* Problem requirements:
In the data below, begin at the line with "Image resolution: width=1568" and stop after the line with "Task: Click the yellow fill color button"; output those lines exactly and no pictures.

Stored items:
....

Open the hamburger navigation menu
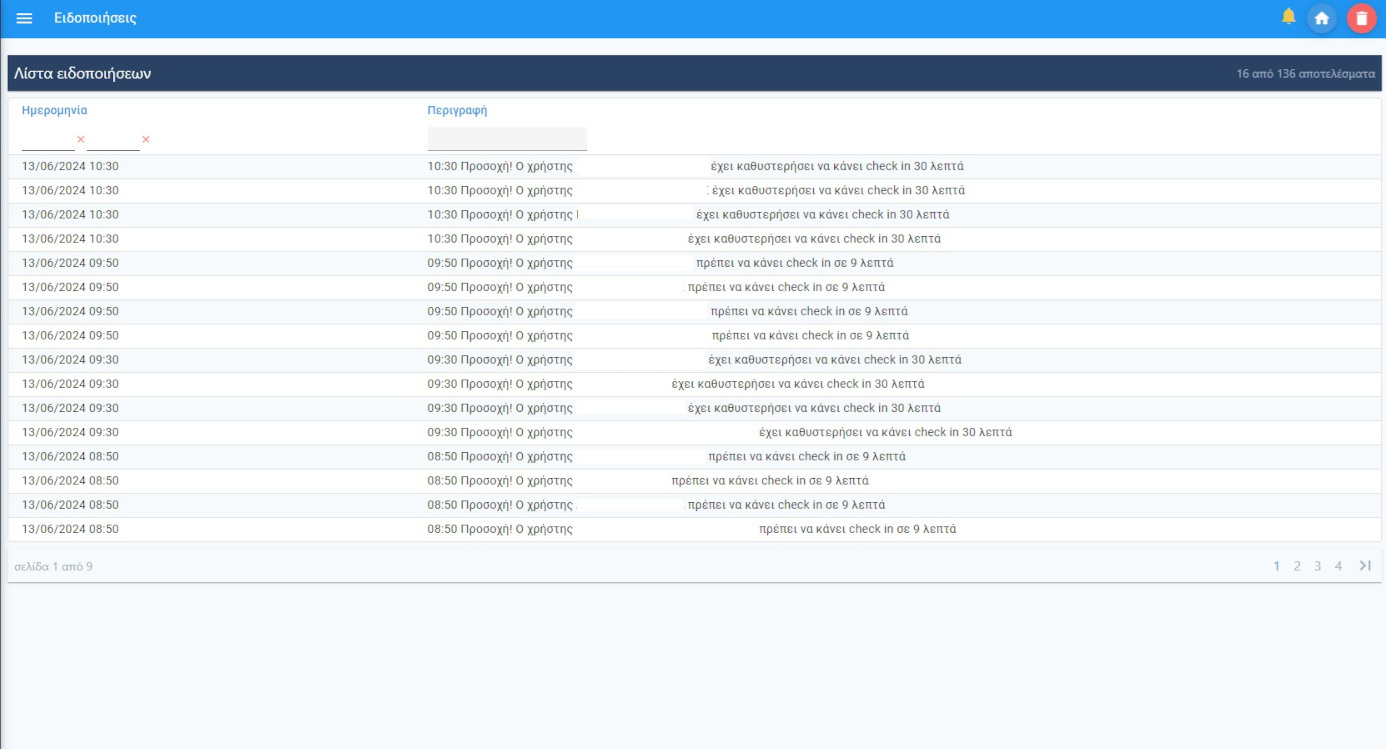tap(24, 19)
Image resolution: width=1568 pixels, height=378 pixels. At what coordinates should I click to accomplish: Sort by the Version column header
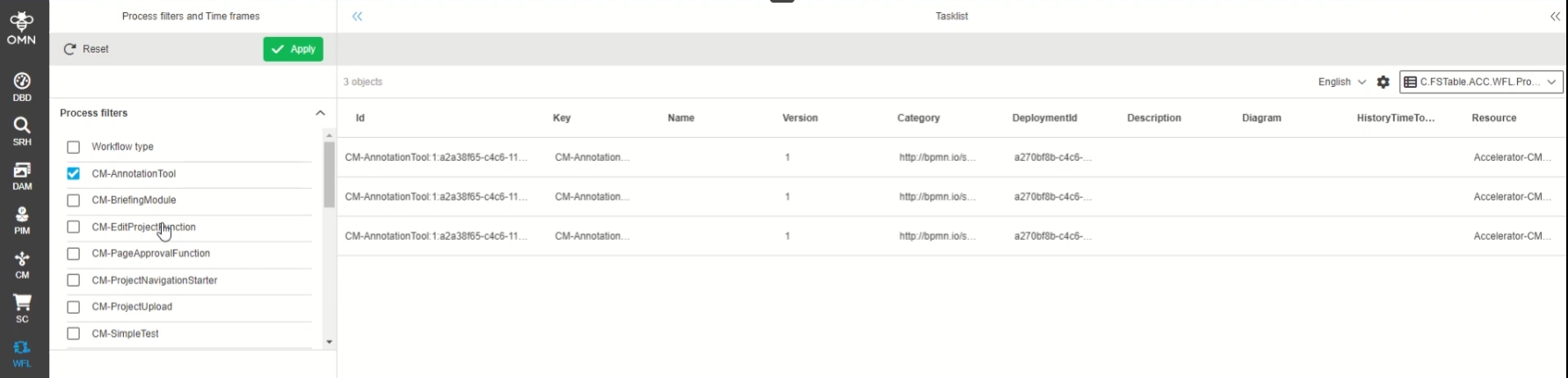click(x=800, y=118)
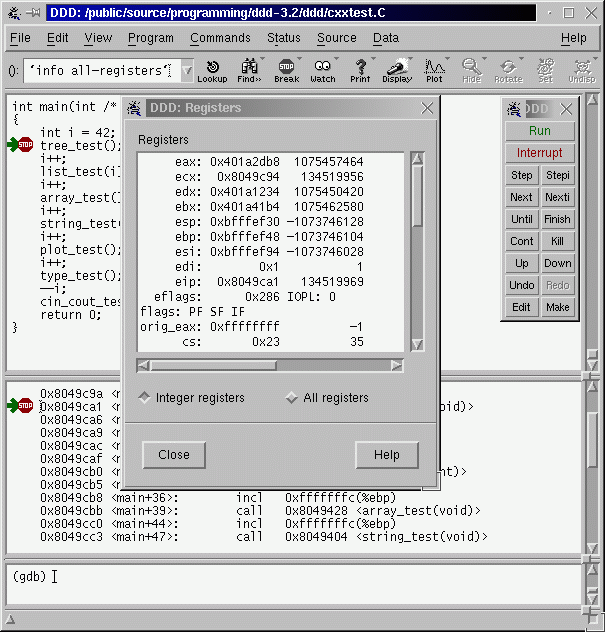Select the Integer registers radio button

coord(145,398)
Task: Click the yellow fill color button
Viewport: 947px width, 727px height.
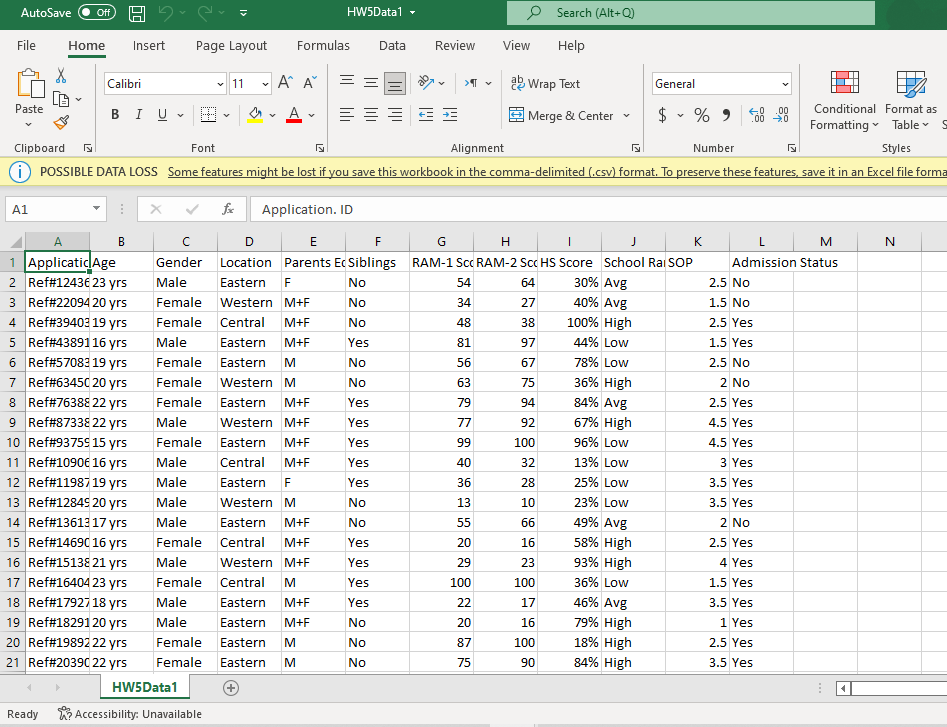Action: click(256, 115)
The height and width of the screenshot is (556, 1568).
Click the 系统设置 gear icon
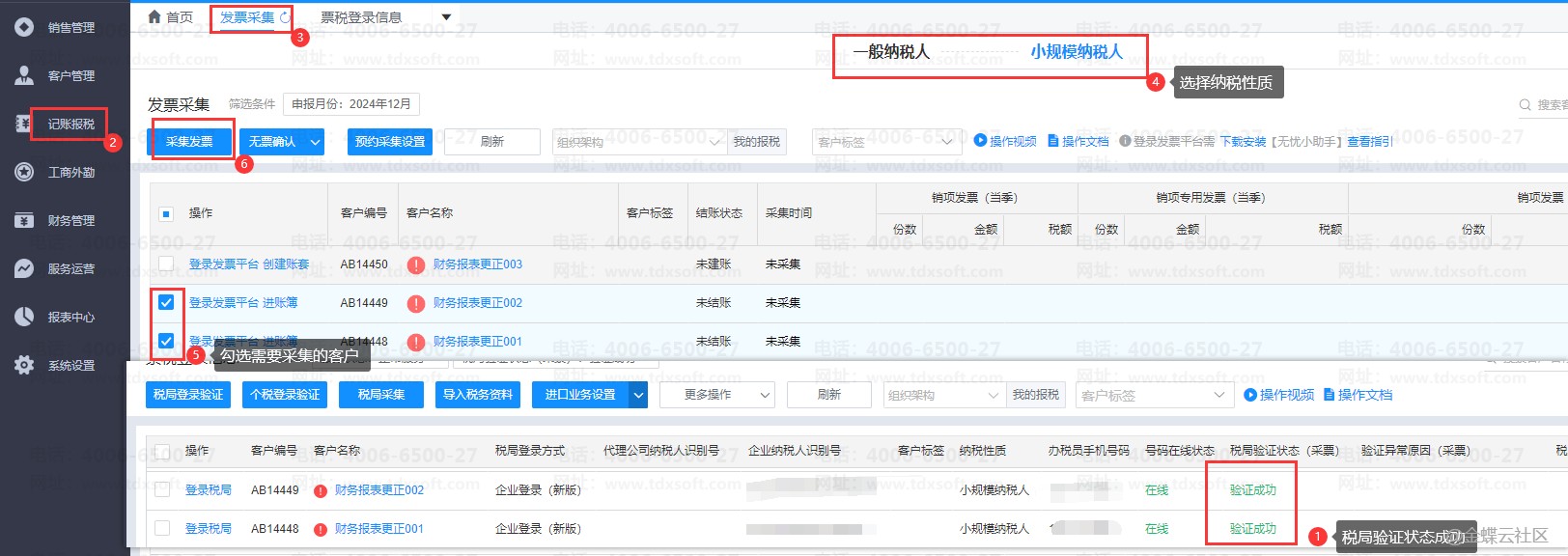coord(24,365)

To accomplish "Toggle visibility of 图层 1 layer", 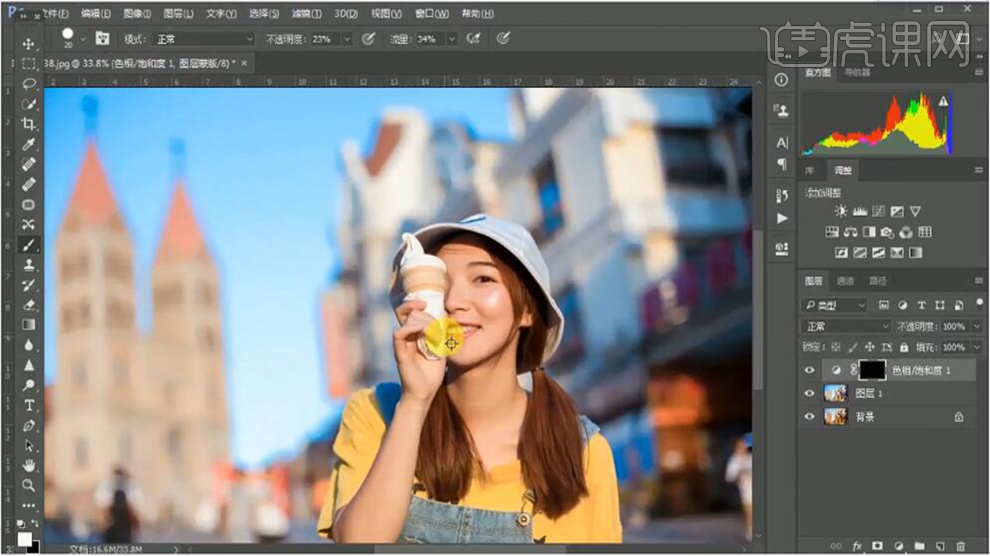I will coord(810,393).
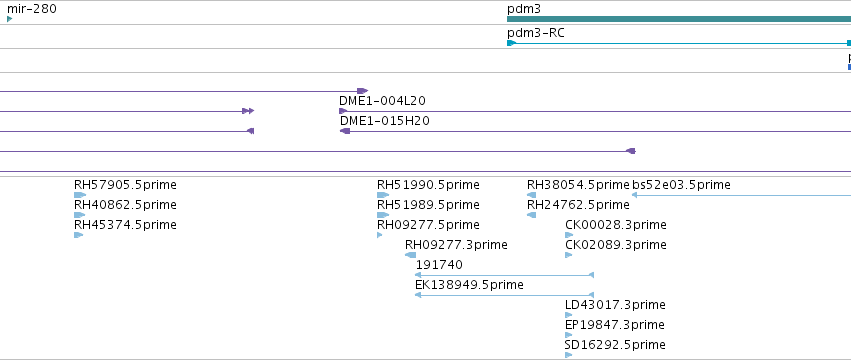Select the 191740 feature line
Screen dimensions: 851x360
pos(504,275)
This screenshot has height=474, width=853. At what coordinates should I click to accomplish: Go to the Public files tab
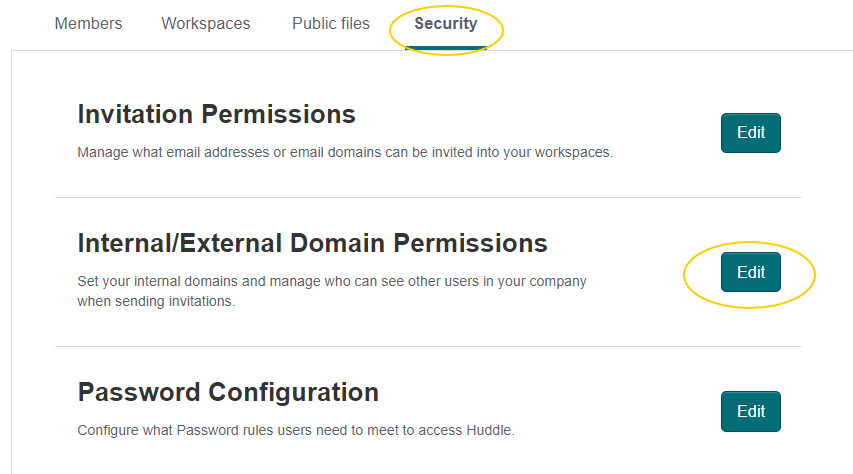[x=330, y=23]
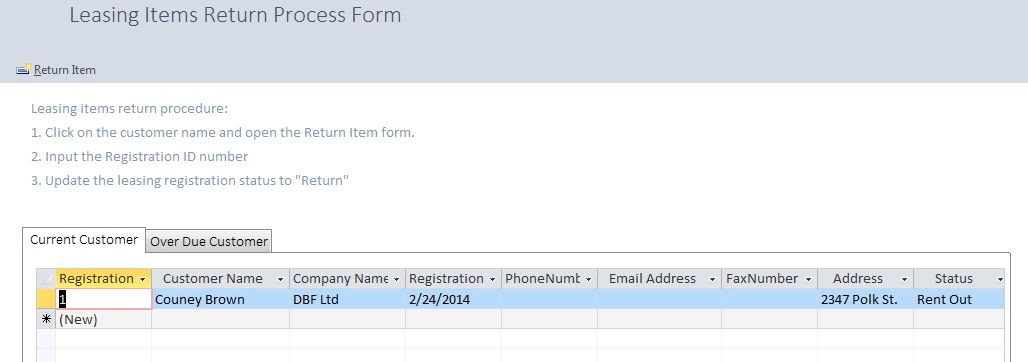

....

* Reply:
Image resolution: width=1568 pixels, height=378 pixels. At what coordinates should I click to accomplish: Sort by the Version column header
click(x=800, y=118)
Select the Integer registers radio button

coord(145,398)
Task: Click the yellow fill color button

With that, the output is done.